##### Record set

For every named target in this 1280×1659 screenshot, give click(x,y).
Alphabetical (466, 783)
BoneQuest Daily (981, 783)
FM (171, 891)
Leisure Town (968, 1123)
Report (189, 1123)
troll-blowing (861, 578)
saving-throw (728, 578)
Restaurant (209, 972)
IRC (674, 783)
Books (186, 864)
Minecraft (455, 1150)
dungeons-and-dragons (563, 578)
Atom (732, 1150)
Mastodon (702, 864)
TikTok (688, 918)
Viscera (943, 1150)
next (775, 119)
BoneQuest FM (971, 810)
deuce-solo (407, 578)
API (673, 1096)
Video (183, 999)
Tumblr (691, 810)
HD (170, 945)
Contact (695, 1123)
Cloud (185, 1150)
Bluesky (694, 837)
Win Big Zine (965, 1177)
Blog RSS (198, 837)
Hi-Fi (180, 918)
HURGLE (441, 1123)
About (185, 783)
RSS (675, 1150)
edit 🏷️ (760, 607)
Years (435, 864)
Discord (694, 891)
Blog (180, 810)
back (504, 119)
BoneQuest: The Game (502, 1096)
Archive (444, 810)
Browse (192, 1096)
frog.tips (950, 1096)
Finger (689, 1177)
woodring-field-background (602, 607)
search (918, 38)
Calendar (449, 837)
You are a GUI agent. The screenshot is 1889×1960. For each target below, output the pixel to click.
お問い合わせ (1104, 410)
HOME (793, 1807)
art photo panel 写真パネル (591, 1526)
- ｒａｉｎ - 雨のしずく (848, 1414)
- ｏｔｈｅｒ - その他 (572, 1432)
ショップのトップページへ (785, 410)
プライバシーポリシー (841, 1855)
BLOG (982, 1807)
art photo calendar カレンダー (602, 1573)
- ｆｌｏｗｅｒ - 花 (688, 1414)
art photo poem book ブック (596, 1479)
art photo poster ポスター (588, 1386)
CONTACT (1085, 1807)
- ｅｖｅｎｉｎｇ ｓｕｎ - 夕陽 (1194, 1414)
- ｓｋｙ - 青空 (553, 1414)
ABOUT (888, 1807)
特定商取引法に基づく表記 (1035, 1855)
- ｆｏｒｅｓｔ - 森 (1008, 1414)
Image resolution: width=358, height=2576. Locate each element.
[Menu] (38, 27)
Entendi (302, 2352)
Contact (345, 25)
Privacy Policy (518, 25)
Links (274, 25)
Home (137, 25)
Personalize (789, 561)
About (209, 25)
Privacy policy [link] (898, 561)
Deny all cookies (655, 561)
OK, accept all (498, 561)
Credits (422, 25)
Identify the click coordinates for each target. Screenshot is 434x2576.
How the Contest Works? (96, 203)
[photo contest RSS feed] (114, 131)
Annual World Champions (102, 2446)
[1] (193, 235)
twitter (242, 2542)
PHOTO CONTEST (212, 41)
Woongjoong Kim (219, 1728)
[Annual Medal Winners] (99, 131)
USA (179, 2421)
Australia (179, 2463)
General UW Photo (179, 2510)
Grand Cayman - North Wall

##########

The entries above must be returned in full, exactly as shown.

For every named target in this 1280×1659 screenshot, give click(x,y).
Alphabetical (466, 783)
BoneQuest Daily (981, 783)
FM (171, 891)
Leisure Town (968, 1123)
Report (189, 1123)
troll-blowing (861, 578)
saving-throw (728, 578)
Restaurant (209, 972)
IRC (674, 783)
Books (186, 864)
Minecraft (455, 1150)
dungeons-and-dragons (563, 578)
Atom (732, 1150)
Mastodon (702, 864)
TikTok (688, 918)
Viscera (943, 1150)
next (775, 119)
BoneQuest FM (971, 810)
deuce-solo (407, 578)
API (673, 1096)
Video (183, 999)
Tumblr (691, 810)
HD (170, 945)
Contact (695, 1123)
Cloud (185, 1150)
Bluesky (694, 837)
Win Big Zine (965, 1177)
Blog RSS (198, 837)
Hi-Fi (180, 918)
HURGLE (441, 1123)
About (185, 783)
RSS (675, 1150)
edit 🏷️ (760, 607)
Years (435, 864)
Discord (694, 891)
Blog (180, 810)
back (504, 119)
BoneQuest: The Game (502, 1096)
Archive (444, 810)
Browse (192, 1096)
frog.tips (950, 1096)
Finger (689, 1177)
woodring-field-background (602, 607)
search (918, 38)
Calendar (449, 837)
You are a GUI agent. The screenshot is 1889×1960. For each target below, output the pixel to click.
お問い合わせ (1104, 410)
HOME (793, 1807)
art photo panel 写真パネル (591, 1526)
- ｒａｉｎ - 雨のしずく (848, 1414)
- ｏｔｈｅｒ - その他 (572, 1432)
ショップのトップページへ (785, 410)
プライバシーポリシー (841, 1855)
BLOG (982, 1807)
art photo calendar カレンダー (602, 1573)
- ｆｌｏｗｅｒ - 花 (688, 1414)
art photo poem book ブック (596, 1479)
art photo poster ポスター (588, 1386)
CONTACT (1085, 1807)
- ｅｖｅｎｉｎｇ ｓｕｎ - 夕陽 (1194, 1414)
- ｓｋｙ - 青空 (553, 1414)
ABOUT (888, 1807)
特定商取引法に基づく表記 (1035, 1855)
- ｆｏｒｅｓｔ - 森 (1008, 1414)
Image resolution: width=358, height=2576. Locate each element.
[Menu] (38, 27)
Entendi (302, 2352)
Contact (345, 25)
Privacy Policy (518, 25)
Links (274, 25)
Home (137, 25)
Personalize (789, 561)
About (209, 25)
Privacy policy [link] (898, 561)
Deny all cookies (655, 561)
OK, accept all (498, 561)
Credits (422, 25)
Identify the click coordinates for each target. Screenshot is 434x2576.
How the Contest Works? (96, 203)
[photo contest RSS feed] (114, 131)
Annual World Champions (102, 2446)
[1] (193, 235)
twitter (242, 2542)
PHOTO CONTEST (212, 41)
Woongjoong Kim (219, 1728)
[Annual Medal Winners] (99, 131)
USA (179, 2421)
Australia (179, 2463)
General UW Photo (179, 2510)
Grand Cayman - North Wall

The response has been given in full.